WORK REQUEST:
Pull every line from the records that has the word "Identify" in it.

PROVIDED DATA:
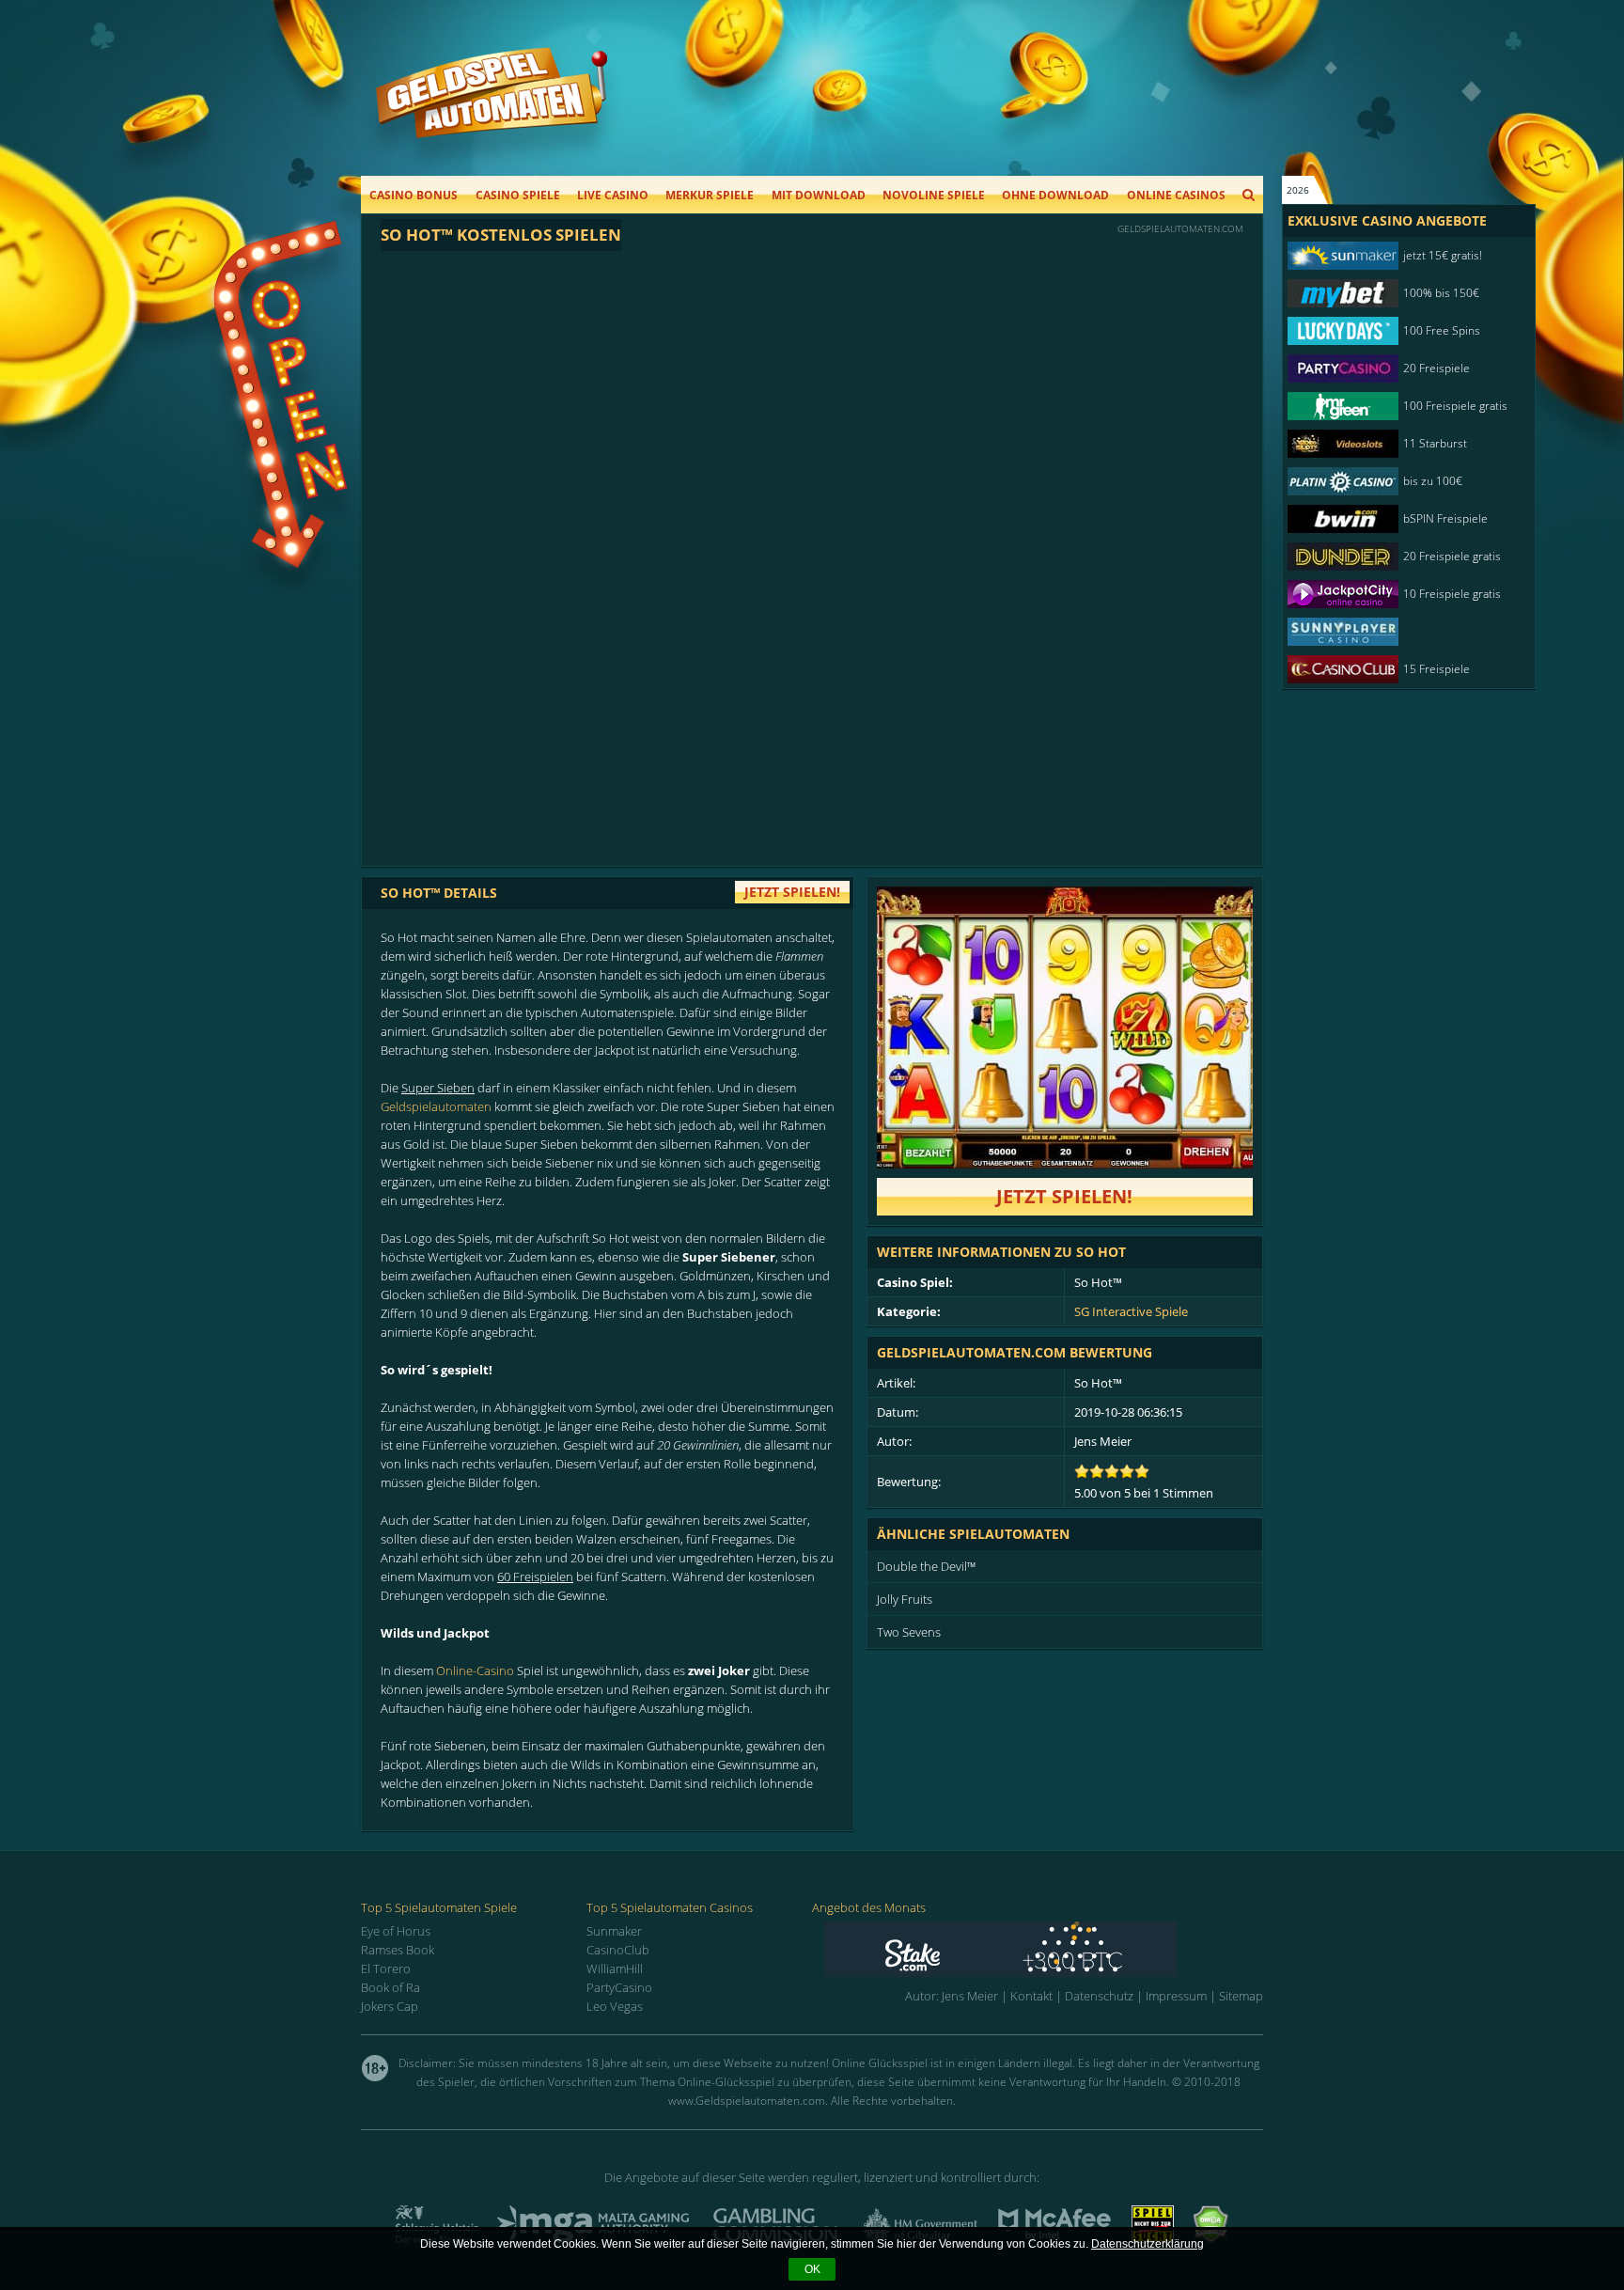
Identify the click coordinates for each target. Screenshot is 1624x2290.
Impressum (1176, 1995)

...

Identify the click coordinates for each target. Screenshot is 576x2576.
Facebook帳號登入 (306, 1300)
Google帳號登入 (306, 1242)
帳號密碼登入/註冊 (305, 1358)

ANSWER TO THIS PROBLEM:
Identify the click coordinates for each target. Screenshot is 1624x2290.
Identify the click coordinates for each target. Screenshot is 576x2576.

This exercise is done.